Climate Change
Climate Change Is No Longer a Future Risk to Finance. It Has Arrived.
The language of climate risk in financial regulation has, for the better part of a decade, been organised around a future tense: risks that will materialise, costs that will accumulate, transitions that must occur. That framing is no longer accurate. The costs are arriving now, the financial losses are being reported now, and central banks are moving from scenario modelling to real-time policy adjustments in response to climate-driven disruptions that are already shaping inflation and output.
The Losses Are Already Here
CDP’s analysis of 11,261 companies that disclosed full environmental data through its 2025 cycle found that extreme weather caused nearly $3 billion in real losses in 2025 alone — primarily through direct cost increases and supply chain disruption. Only 35 percent of those companies identified extreme weather as a material financial risk, despite 62 percent of cities, states, and regions already reporting impacts. The cost of mitigating those risks was found to be nearly 13 times lower than their actual financial impact.

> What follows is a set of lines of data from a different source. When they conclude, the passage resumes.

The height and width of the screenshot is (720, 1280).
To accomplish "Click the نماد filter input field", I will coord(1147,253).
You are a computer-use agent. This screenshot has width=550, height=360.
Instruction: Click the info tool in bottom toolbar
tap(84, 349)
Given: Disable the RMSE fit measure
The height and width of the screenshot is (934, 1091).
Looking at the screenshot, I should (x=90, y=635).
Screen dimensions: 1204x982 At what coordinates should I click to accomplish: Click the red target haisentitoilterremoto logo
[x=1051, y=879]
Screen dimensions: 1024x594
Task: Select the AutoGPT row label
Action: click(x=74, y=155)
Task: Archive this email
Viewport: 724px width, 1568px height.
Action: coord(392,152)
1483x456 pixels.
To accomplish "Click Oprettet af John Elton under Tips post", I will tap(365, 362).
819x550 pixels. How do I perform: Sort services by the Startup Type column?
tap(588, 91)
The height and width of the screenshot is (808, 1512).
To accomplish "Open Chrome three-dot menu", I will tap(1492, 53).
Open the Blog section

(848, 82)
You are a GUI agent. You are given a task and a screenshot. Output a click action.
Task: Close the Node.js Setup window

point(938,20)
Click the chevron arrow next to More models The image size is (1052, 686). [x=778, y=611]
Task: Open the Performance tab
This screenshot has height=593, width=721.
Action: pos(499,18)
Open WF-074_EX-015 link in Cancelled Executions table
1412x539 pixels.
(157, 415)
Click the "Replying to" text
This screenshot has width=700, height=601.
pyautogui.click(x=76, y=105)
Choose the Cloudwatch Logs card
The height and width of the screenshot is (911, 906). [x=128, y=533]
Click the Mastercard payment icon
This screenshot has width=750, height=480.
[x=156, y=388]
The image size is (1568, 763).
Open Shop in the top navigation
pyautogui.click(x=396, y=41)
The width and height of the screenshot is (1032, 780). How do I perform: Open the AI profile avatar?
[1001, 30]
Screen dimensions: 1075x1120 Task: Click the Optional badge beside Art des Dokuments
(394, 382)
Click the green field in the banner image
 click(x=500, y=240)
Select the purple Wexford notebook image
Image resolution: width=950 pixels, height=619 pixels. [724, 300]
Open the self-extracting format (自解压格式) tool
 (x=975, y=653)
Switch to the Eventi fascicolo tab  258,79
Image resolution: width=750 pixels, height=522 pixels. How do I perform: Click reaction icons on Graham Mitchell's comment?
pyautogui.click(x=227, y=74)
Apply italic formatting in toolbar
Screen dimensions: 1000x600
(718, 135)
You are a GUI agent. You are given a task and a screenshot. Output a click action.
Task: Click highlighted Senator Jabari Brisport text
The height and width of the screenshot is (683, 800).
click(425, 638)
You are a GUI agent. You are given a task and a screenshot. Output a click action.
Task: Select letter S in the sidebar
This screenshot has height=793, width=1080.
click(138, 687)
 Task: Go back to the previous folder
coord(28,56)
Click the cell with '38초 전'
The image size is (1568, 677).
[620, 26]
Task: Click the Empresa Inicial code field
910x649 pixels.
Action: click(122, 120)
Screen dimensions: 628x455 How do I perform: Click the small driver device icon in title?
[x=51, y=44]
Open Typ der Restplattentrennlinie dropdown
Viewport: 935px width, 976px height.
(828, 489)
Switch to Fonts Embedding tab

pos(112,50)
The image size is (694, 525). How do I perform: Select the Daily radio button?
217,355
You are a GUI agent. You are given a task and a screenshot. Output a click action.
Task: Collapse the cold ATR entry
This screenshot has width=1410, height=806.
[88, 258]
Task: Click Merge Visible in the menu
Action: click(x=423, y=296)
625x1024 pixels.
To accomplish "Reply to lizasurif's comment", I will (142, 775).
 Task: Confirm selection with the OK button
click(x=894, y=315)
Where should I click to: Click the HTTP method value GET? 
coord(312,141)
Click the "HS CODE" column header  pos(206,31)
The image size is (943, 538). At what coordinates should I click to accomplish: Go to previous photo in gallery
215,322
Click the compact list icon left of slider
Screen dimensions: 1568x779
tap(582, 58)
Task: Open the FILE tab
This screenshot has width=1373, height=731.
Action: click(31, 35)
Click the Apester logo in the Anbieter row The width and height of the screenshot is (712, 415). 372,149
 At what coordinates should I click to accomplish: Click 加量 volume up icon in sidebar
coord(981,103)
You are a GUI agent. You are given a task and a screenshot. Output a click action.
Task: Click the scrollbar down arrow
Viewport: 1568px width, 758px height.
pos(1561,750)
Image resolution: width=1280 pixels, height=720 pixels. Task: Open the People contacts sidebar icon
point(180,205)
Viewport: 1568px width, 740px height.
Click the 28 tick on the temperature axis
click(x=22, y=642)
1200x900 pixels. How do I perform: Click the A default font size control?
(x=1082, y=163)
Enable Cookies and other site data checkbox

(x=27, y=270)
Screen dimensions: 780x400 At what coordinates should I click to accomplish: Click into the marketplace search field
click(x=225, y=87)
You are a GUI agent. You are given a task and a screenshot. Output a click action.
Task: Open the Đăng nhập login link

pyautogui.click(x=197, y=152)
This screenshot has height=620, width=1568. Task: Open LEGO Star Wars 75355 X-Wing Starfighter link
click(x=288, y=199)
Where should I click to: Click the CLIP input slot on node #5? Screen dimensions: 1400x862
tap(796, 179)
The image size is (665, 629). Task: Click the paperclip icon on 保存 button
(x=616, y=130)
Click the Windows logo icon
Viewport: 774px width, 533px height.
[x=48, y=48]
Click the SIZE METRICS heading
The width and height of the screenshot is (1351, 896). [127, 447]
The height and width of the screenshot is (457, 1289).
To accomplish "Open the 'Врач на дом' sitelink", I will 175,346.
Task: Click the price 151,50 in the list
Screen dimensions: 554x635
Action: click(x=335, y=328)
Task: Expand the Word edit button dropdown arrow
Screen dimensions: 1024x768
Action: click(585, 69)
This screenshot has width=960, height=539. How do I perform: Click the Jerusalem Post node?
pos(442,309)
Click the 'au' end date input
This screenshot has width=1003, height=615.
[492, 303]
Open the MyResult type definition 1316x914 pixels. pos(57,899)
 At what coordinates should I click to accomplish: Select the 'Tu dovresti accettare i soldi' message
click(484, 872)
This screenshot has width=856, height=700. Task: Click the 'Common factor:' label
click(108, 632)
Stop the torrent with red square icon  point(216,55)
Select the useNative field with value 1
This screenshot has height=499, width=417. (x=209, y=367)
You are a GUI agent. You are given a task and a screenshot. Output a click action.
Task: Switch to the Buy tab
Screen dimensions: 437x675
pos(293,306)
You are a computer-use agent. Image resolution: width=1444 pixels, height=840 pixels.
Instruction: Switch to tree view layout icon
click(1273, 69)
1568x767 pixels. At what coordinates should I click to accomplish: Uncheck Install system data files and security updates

In Europe, the economic projections are starker. Analysis cited by The Telegraph found that extreme weather could cost some European countries the entirety of their projected economic growth by 2029. While political debate across the continent has focused on symbolic cultural battles over air conditioning and energy labelling, central banks have been quietly running stress tests that model the intersection of climate shocks with existing fiscal fragilities.
Central Banks Move From Modelling to Action
The BIS and ECB have positioned climate risk as a direct challenge to their core mandates — not an expansion of those mandates, but a constraint on their ability to deliver on them. Extreme weather events can simultaneously reduce output and raise headline inflation, particularly through food and energy prices. That stagflationary combination is precisely the scenario that central bank frameworks are least equipped to handle.
Standard monetary policy tools cannot fix a supply disruption caused by a drought or a flood. Raising interest rates to contain food-price inflation driven by a failed harvest suppresses demand without restoring supply — and imposes additional economic cost on households already bearing the physical consequences of climate events. The result is a growing gap between what central bank frameworks were designed to do and what the economic environment requires.
The Bank for International Settlements has incorporated climate scenarios into its global financial stability assessments. The ECB has made climate stress testing a standard element of bank supervision in the eurozone. The Bank of England has run climate biennial exploratory scenarios to assess the exposure of UK banks and insurers.
The United States moved in the opposite direction. The Federal Reserve, the Office of the Comptroller of the Currency, and the Federal Deposit Insurance Corporation withdrew from the Network for Greening the Financial System in 2025, citing changed agency priorities. The withdrawal leaves a gap in international regulatory coordination at precisely the moment when the network’s work has become most directly relevant.
The Physical Risk Transmission Mechanism
The channels through which climate risk enters the financial system are now well-documented. Extreme weather events can reduce repayment capacity among borrowers — farmers, homeowners, small businesses — increasing credit default risk. Uninsured losses create concentrated balance sheet damage. Infrastructure disruption reduces productivity and supply capacity.
At the insurance level, the repricing of climate risk is creating coverage gaps. Property insurers are withdrawing from markets where expected losses exceed premium capacity, leaving households and businesses without the risk transfer mechanisms that have historically contained financial system contagion from physical shocks.
Finance Watch has calculated that the underinsurance of climate damage costs could more than double the financial burden borne by households in affected regions: first through direct loss, then through rising insurance premia or loss of coverage, and then through bank balance sheet stress if defaults accumulate. People, in its formulation, pay three times over.
The Monetary Policy Complication
For central banks targeting price stability, climate-related supply shocks present a specific difficulty. They are non-linear — effects can be sudden and severe rather than gradual. They are correlated — a heat wave or drought affects multiple economies simultaneously. And they are state-dependent — their impact is amplified by existing financial vulnerabilities.
The most recent BIS research found that climate shocks can influence asset valuations, credit conditions, and risk premia in ways that complicate both financial stability assessments and monetary policy transmission. When banks’ loan books deteriorate due to climate-related defaults, their capacity to transmit central bank rate decisions to the real economy is compromised — a second-order effect that standard crisis frameworks do not model.
The conclusion is uncomfortable but increasingly unavoidable: climate change is not a long-term policy problem that finance ministers and central bankers can address in the next cycle. It is an active, compounding stress on the financial system — arriving faster than the models predicted, accelerating faster than adaptation policy has responded, and interacting with existing fiscal and financial vulnerabilities in ways that are only beginning to be properly assessed.